_Exercise prompt:_
Could you return the data below word for word, starting at its first line and stopping after the line that contains "The width and height of the screenshot is (1456, 816)."?

===== Data shown

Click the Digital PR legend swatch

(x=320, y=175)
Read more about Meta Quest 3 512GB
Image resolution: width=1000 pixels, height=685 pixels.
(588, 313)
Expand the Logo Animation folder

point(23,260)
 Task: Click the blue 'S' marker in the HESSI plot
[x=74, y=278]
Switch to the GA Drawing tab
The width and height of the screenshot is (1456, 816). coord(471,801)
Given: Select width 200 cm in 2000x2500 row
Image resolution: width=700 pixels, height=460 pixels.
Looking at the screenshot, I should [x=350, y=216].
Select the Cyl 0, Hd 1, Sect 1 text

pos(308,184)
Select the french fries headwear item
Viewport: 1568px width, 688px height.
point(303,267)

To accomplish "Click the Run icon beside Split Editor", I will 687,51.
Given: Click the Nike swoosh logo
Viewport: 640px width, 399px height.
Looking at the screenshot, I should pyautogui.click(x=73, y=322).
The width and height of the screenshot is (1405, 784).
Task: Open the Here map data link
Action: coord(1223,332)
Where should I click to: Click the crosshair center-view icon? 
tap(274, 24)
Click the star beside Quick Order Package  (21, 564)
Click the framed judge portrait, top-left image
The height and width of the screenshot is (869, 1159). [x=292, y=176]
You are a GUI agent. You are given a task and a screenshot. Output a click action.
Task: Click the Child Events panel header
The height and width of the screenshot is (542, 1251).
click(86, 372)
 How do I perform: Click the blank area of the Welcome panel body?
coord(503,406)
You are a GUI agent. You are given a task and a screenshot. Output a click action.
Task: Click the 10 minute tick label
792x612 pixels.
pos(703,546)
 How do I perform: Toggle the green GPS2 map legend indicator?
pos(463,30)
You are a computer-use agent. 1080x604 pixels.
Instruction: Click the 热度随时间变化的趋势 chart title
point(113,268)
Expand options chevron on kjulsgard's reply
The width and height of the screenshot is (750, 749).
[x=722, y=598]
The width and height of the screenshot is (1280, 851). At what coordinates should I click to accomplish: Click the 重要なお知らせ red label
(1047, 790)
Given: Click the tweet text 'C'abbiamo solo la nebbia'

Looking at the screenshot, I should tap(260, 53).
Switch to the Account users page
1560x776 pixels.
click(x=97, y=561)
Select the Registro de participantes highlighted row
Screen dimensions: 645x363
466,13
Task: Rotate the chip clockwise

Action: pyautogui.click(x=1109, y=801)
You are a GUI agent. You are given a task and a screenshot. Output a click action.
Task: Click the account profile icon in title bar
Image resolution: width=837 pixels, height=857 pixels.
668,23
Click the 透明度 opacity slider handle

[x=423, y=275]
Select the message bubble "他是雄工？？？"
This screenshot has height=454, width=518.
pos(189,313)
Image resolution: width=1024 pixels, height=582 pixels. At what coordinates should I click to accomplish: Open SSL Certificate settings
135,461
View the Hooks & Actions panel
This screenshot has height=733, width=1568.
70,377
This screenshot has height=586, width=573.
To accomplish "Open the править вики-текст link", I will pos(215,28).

==========

_Task output:_
Click the Digital PR legend swatch

(x=320, y=175)
Read more about Meta Quest 3 512GB
Image resolution: width=1000 pixels, height=685 pixels.
(588, 313)
Expand the Logo Animation folder

point(23,260)
 Task: Click the blue 'S' marker in the HESSI plot
[x=74, y=278]
Switch to the GA Drawing tab
The width and height of the screenshot is (1456, 816). coord(471,801)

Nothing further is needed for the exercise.